Il n’est pas impossible à la France de rétablir la peine de mort, en dépit de l’interdiction qui est aujourd’hui faite au peuple français de nourrir un tel projet et des verrous qu’on a placés pour y faire obstacle. Pour verrouiller l’abolition, les autorités françaises ont, en effet, enlevé la question de la peine de mort à la souveraineté des citoyens en inscrivant sa disparition dans la Convention européenne des droits de l’homme (2002) et dans la Constitution (2007). Ce faisant, on a dénaturé la démocratie. Sous l’effet de la religion des droits de l’homme, la France a abandonné le modèle classique de la démocratie libérale pour glisser vers une démocratie droits-de-l’hommiste où ce ne sont plus les citoyens qui sont souverains mais les dogmes de la religion humanitaire et les juges qui les imposent aux gouvernants comme aux gouvernés. C’est une criante violation de l’article 3 de la Déclaration des droits de l’homme et du citoyen de 1789, lequel proclame, on le sait, que « le principe de toute souveraineté réside essentiellement dans la nation ».

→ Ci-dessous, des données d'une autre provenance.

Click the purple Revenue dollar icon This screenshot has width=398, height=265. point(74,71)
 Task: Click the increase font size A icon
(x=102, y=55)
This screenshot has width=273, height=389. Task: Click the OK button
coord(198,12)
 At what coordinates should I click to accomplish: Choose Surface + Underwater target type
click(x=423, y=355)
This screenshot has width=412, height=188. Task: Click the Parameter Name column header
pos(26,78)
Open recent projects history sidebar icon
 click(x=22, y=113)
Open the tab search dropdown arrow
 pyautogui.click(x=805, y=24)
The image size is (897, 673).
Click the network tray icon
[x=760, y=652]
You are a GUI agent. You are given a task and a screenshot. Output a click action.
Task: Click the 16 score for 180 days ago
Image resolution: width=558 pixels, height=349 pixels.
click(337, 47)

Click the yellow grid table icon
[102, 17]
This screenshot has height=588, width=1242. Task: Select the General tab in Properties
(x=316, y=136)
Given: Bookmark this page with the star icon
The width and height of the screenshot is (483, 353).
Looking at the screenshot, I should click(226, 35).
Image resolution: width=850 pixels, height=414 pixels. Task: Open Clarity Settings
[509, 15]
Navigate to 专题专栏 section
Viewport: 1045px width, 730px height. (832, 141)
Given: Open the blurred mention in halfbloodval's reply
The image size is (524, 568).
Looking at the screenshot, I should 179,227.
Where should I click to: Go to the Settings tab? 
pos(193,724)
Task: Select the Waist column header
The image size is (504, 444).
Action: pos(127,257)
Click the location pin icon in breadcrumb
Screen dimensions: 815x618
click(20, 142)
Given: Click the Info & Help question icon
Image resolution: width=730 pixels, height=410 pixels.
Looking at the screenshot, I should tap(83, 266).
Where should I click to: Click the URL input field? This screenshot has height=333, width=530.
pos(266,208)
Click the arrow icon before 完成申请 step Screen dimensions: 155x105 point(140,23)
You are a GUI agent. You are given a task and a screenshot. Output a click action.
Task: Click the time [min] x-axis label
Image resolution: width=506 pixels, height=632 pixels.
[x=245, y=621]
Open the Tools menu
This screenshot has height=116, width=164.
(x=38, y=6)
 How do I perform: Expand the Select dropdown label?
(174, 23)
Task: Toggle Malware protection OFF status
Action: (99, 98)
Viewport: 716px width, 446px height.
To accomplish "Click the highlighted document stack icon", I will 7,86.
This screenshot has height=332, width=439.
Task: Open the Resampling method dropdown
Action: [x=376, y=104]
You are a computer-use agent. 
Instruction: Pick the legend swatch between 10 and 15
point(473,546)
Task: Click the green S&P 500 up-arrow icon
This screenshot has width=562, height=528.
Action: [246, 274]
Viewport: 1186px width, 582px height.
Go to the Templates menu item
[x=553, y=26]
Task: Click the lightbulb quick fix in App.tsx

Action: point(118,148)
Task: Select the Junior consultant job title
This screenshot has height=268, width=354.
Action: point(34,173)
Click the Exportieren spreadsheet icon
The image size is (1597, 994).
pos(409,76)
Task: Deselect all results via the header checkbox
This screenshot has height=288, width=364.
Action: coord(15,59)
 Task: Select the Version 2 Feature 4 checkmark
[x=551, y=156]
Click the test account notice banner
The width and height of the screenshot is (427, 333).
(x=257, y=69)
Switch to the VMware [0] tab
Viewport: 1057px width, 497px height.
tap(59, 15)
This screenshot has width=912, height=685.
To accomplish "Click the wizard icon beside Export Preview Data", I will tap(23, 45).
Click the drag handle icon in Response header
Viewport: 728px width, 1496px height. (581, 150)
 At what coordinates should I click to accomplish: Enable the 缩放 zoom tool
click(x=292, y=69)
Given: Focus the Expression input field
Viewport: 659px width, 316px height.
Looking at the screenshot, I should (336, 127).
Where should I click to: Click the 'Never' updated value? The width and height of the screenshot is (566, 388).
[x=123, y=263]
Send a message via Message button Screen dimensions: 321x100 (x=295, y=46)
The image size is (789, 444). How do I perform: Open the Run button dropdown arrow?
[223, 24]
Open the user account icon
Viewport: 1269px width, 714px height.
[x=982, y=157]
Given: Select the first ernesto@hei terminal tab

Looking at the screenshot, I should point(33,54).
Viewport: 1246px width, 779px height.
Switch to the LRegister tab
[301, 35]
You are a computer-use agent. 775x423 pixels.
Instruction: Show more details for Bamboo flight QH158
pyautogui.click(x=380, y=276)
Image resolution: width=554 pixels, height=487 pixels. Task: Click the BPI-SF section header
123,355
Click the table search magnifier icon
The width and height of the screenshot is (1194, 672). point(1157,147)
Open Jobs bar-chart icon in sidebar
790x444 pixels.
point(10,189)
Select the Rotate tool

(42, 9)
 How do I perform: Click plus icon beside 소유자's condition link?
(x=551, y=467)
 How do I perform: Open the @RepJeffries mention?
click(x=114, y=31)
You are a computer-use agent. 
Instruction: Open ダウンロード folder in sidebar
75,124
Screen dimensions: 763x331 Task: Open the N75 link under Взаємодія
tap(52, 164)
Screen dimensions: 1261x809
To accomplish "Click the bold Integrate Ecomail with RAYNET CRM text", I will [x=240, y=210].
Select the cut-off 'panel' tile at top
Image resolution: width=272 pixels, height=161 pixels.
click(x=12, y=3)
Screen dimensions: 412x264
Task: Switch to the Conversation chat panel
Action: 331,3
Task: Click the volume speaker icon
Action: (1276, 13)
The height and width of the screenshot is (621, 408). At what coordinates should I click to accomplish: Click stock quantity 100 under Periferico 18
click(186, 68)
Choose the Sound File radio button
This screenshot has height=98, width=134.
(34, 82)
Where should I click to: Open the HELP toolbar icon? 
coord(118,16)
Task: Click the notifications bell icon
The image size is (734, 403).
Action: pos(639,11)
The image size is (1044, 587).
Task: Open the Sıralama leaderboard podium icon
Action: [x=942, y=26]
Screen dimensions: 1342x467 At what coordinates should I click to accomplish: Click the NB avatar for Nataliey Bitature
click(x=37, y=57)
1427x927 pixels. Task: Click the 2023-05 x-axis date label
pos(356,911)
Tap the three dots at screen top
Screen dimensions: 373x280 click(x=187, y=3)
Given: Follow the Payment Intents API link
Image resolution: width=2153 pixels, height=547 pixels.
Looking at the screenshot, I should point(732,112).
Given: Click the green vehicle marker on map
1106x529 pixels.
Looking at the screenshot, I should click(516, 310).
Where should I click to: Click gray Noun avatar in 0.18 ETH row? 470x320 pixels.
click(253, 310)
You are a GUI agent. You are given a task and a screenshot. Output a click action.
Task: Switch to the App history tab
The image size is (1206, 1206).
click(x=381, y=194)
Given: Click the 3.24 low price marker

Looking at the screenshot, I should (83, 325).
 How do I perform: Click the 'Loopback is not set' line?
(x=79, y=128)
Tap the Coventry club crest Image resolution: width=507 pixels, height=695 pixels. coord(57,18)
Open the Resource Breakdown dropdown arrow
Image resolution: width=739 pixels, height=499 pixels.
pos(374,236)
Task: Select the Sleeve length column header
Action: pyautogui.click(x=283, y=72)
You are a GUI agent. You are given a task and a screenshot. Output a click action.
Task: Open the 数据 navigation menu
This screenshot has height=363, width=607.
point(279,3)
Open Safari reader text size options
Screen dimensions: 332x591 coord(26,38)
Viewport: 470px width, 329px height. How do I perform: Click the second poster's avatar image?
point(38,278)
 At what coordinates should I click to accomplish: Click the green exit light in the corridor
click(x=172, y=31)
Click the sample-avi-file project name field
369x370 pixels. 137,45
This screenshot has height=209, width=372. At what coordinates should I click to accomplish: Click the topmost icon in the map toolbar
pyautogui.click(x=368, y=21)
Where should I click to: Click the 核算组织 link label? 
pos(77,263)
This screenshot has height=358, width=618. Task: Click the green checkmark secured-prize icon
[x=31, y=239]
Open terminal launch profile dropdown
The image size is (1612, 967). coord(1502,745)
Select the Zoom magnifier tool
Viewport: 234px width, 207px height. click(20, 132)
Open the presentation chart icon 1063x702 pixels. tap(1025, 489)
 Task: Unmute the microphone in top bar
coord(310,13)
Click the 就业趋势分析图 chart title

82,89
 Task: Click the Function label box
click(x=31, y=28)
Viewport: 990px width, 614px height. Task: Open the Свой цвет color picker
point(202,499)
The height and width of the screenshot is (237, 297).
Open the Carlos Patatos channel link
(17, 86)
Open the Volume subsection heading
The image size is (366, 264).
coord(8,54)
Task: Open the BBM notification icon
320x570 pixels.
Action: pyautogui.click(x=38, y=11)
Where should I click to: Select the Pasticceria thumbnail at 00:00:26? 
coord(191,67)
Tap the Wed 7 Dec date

Comme il y a eu naguère les démocraties populaires (l’Union soviétique et ses satellites) qui étaient, en réalité, des totalitarismes, il y a aujourd’hui la démocratie droits-de-l’hommiste, qui est une forme plus feutrée mais bien réelle de totalitarisme. Dans nos démocraties perverties par la religion des droits de l’homme, comme naguère dans la prétendue démocratie qu’était le monde soviétique, les citoyens sont écrasés par des tabous idéologiques et privés de leur souveraineté. Mais il suffit de revenir à une vraie démocratie pour que devienne possible le rétablissement de la peine de mort.